The $400,000 triage program is fully funded in the county’s 2019 budget. CHS received a $200,000 grant from the Department of Human Services to fund the program, but the center was unable to provide staffing within the limited window and the grant was given to an alternate recipient.

Wasson said the triage program will cross-utilize existing psychiatric service providers in the county, with the possibility of utilizing staff from the various centers.

A Downtown Bloomington office and space in the Fairview Complex in Normal are the two possible locations for the center.

The triage center will provide psychiatric services primarily for adult clients. County leadership said they will need to seek alternate youth provider services to fill the gap.

Diane Schultz with The Baby Fold said she is glad the county is looking into child psychiatry care, but that it’s taking “so long” to see results.

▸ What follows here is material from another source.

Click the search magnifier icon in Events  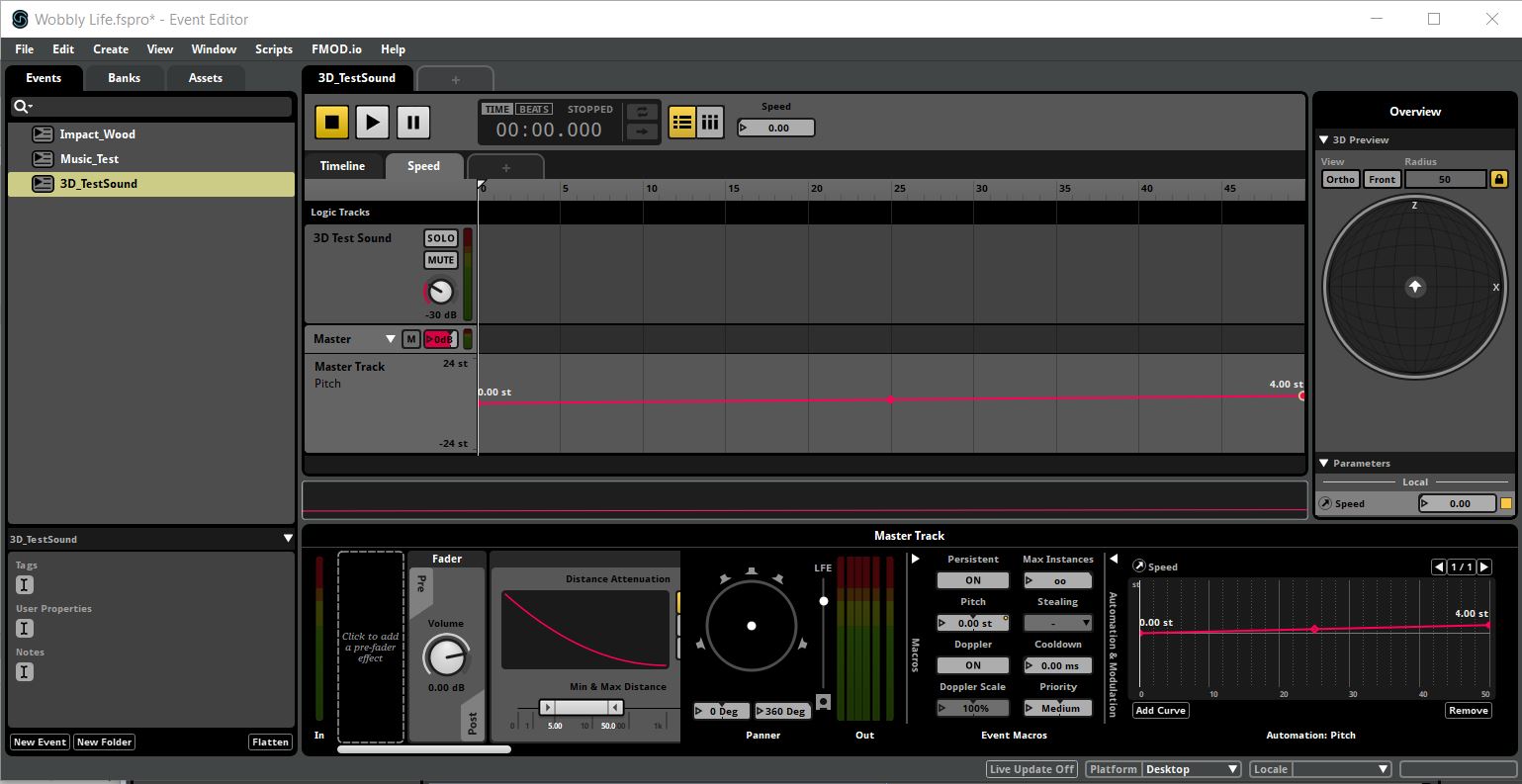[x=21, y=107]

“All of us not take our eye off of that prize,” Schultz said at Friday's meeting. “It is exciting and rewarding to hear what we’re doing with adults and the affordable housing, but the long-term solution for the county is what we’re doing with the children and the youth services to really get that pipeline flow stemmed.”

The county is considering utilizing telehealth psychiatry opportunities for youth services.

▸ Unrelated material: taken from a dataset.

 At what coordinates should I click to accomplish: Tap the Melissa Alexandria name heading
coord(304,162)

County Board Chairman John McIntyre said there is a nationwide shortage of psychiatrists. He said the county’s goal is to entice more into the area or find alternate solutions.

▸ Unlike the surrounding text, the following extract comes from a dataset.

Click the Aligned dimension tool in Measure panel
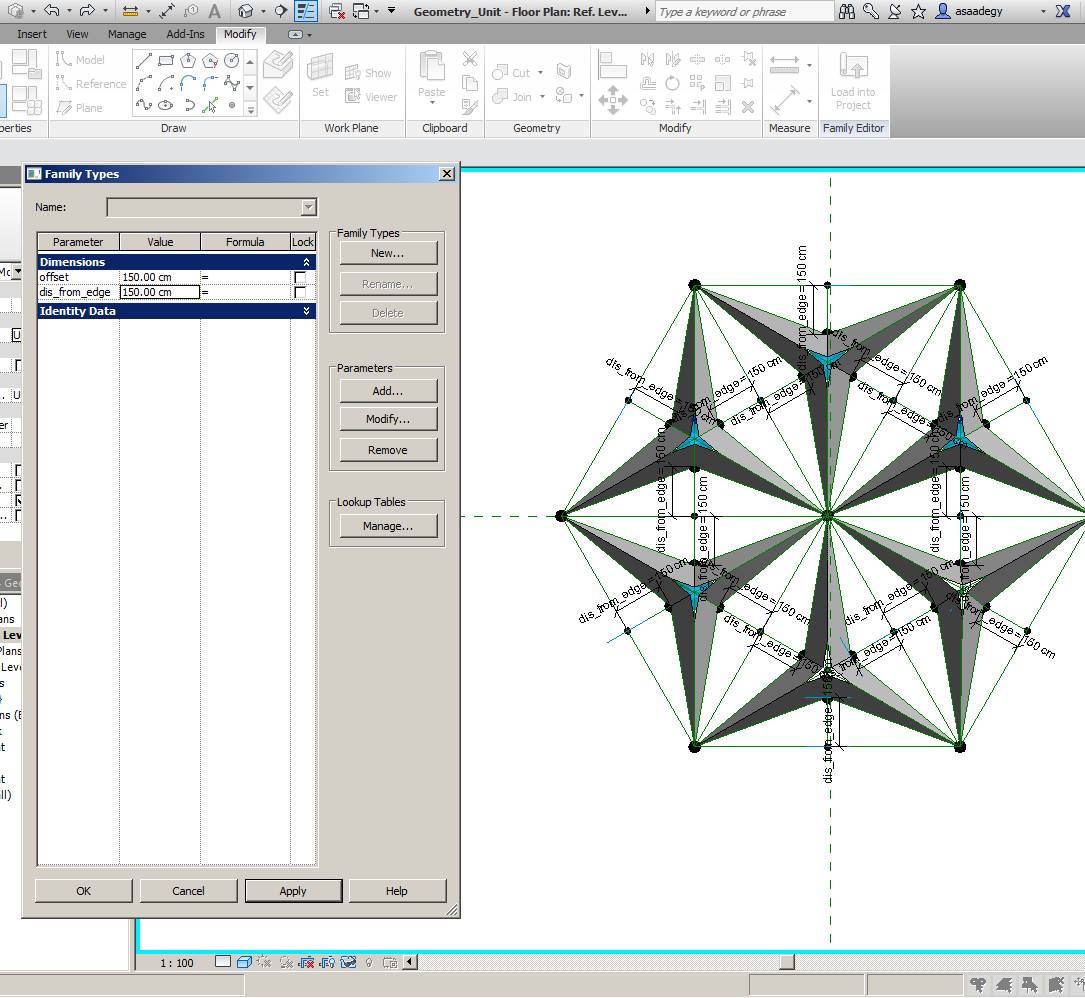This screenshot has width=1085, height=998. coord(784,62)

“This is an issue. Definitely an issue that we need to address,” McIntyre said. “How do we get more authority for APNs (advanced practice nurses), and correct me if I’m not using the right terms, to be able to prescribe?”

The BHCC discussed Friday a possible partnership with Illinois State University’s Mennonite College of Nursing to create a specialized psychiatry track for advanced practice nursing students.

CHS Director Tom Barr said APNs are able to provide continuous medication management for a client throughout their treatment.

Barr said under a collaborative working agreement with a psychiatrist, an APN would be able “to provide the medication assistance needed to the vast majority of people needing psychiatric services.”

Despite these telemedicine and specialized APN efforts, McIntyre said the county cannot give up on recruiting psychiatrists to the county. He also noted the possibility of offering student loan repayment plans as a tool, calling it a “justifiable use of sales tax money.”

Dave Sharrar, the director at Chestnut Health Services, agreed. He said mental health servicers in the county are better off pooling their efforts to bring psychiatrists into the county rather than competing with one another.

With the implementation of the triage center, Wasson said he hopes the county will now be able to look at long-term solutions to the deficit.

“This is a community issue,” he said. “But we have known from the beginning that psychiatric services, we do not have enough of in this community. Period. And we are woefully short on services for youth and juveniles and we’ve just got to do better.”

Wasson also addressed a public concern expressed often on social media in that the county funded full psychiatric services within the criminal justice system while lacking on the public service side.

“I can’t take all the money away from the criminal justice system and law enforcement and just give it to mental health treatment,” Wasson said. “Because unfortunately there’s going to be a period of time when I’m going to have to expend resources in both places. And I only have finite resources.”

The county will also implement the Frequent User Systems Engagement, or FUSE, project next year, aimed at minimizing the time frequent users spend in the emergency room and in the criminal justice system.

Both programs are fully funded in the county’s 2019 budget. The county board plans to approve a contract at its meeting on Tuesday.